(Entries provided Opens)

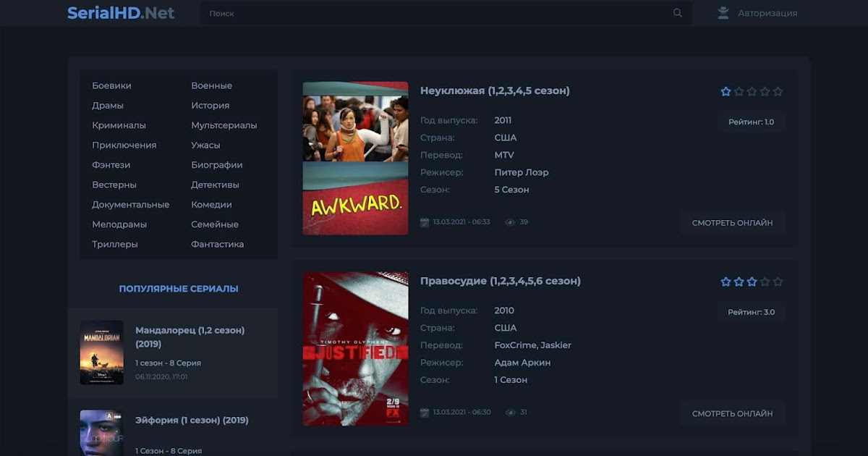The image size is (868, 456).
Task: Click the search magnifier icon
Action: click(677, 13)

(Entries provided Closes)
(Entries provided Opens)

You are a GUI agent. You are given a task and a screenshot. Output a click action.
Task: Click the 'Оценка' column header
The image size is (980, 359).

(Entries provided Closes)

• **Task instructions**
Exactly the lines above from the one with "You are a GUI" to the one with "The image size is (980, 359).", both included, are to be quoted; leave the rest out.

• **Output of the task**
You are a GUI agent. You are given a task and a screenshot. Output a click action.
Task: Click the 'Оценка' column header
The image size is (980, 359).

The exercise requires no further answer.